● **Exercise**
State how many lines of the records contain the string "will". Reply with the number alone.

[Stored data]

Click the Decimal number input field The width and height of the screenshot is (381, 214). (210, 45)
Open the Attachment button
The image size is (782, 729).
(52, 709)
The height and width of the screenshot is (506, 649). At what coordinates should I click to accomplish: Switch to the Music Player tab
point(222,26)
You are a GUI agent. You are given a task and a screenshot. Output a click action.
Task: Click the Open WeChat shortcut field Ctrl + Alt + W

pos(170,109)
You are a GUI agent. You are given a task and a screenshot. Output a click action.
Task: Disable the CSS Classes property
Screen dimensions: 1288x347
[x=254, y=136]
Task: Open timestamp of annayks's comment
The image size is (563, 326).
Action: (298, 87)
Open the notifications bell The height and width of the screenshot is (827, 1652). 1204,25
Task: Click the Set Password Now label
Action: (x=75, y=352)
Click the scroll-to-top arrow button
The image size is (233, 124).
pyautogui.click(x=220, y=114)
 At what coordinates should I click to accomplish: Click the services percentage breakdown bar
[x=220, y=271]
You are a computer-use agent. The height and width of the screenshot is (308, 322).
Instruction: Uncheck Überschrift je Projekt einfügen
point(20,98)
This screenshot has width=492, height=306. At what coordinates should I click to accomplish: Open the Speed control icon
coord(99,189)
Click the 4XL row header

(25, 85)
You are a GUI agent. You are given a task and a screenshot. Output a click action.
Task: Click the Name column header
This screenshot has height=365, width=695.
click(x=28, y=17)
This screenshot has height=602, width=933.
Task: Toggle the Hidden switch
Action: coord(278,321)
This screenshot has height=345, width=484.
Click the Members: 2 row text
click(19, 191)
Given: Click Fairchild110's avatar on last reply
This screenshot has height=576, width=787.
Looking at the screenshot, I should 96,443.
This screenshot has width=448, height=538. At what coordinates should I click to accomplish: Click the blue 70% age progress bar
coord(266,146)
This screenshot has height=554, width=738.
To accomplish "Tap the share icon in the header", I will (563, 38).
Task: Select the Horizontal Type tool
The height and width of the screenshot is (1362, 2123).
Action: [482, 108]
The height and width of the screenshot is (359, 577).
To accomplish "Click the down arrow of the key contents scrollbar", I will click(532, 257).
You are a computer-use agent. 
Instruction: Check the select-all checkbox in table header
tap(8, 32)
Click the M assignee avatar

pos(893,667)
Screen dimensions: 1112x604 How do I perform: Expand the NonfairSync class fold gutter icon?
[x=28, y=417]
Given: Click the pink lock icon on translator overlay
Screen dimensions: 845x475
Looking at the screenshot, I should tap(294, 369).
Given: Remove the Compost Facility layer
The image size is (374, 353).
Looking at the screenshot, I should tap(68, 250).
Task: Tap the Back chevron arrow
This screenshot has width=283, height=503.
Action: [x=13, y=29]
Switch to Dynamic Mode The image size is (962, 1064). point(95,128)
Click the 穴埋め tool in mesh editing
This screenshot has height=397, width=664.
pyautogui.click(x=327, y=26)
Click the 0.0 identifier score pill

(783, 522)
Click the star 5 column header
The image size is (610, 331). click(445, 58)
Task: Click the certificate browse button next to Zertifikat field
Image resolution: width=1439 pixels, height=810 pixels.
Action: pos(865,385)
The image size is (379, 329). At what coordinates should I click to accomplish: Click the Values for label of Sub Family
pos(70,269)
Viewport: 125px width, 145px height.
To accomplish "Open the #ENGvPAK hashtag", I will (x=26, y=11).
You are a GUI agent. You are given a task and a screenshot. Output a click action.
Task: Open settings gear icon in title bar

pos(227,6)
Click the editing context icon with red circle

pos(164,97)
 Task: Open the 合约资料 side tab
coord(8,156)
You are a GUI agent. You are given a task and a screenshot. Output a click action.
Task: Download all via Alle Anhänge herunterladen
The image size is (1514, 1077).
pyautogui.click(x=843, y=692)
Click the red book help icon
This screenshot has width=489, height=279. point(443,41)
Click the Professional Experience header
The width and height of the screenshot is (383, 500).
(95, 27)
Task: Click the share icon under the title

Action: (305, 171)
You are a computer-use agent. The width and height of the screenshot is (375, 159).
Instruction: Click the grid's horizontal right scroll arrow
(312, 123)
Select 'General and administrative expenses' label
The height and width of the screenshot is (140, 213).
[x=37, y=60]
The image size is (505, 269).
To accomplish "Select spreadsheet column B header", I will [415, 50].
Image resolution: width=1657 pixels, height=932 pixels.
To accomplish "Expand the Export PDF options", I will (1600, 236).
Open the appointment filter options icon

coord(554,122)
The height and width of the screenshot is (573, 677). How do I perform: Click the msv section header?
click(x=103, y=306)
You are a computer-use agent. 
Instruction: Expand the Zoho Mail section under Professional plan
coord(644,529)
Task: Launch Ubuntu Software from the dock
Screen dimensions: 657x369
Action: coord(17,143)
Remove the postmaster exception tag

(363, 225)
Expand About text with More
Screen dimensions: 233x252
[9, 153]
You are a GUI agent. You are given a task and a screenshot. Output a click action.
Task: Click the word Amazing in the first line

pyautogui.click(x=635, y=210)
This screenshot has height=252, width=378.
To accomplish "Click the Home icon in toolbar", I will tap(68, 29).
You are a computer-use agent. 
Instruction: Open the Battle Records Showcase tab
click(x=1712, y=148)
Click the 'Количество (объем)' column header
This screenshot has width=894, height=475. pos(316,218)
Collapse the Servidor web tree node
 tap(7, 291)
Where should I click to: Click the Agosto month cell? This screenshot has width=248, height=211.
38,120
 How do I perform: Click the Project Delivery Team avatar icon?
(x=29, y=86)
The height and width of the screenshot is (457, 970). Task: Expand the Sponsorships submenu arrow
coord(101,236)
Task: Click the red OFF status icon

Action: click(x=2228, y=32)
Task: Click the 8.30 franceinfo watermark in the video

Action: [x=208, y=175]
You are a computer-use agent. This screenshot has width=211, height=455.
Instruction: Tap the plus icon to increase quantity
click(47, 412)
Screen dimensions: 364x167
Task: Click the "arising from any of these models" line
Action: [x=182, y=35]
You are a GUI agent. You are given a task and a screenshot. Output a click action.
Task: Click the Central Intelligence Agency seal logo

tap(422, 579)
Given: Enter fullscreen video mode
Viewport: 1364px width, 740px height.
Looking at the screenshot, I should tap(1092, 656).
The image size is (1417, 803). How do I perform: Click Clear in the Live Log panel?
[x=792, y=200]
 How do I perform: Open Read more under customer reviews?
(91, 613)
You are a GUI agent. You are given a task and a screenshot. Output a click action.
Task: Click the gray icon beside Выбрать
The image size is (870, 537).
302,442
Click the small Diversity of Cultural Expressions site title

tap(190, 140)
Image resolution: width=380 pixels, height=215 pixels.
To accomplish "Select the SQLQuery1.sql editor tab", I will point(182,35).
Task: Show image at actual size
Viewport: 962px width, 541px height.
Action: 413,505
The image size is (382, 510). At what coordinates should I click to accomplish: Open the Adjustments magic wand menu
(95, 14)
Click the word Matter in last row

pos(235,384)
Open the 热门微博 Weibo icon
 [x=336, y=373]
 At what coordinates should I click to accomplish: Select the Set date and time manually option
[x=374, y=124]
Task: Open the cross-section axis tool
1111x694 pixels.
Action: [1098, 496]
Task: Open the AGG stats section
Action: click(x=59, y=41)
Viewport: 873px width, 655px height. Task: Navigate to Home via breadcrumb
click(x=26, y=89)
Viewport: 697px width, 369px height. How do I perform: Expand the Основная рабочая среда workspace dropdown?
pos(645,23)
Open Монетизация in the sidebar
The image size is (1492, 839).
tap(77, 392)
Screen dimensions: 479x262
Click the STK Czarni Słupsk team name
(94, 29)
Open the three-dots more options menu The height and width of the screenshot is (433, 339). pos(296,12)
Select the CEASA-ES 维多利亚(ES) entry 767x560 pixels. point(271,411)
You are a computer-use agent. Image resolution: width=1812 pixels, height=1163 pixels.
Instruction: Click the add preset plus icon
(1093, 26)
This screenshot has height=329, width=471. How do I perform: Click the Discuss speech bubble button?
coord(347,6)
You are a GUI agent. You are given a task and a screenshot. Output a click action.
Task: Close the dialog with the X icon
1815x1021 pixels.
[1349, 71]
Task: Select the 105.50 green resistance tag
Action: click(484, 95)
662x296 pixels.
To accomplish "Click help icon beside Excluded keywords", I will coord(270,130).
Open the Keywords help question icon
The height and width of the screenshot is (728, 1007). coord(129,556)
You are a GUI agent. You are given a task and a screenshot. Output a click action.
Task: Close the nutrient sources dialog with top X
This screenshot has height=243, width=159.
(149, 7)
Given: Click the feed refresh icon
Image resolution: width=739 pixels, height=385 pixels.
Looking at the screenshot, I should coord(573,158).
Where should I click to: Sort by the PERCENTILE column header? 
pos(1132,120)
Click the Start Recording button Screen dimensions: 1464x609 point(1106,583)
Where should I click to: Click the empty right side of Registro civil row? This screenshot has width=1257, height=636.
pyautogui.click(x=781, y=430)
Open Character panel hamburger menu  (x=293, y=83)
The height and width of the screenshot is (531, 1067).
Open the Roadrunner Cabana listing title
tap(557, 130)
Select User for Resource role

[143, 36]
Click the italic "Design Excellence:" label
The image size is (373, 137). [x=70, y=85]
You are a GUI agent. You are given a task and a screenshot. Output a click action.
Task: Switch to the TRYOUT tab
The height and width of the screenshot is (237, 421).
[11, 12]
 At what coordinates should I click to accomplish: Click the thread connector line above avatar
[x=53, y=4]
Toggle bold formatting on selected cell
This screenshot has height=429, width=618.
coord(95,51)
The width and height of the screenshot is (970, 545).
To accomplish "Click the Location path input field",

● **Solution to the exercise**
8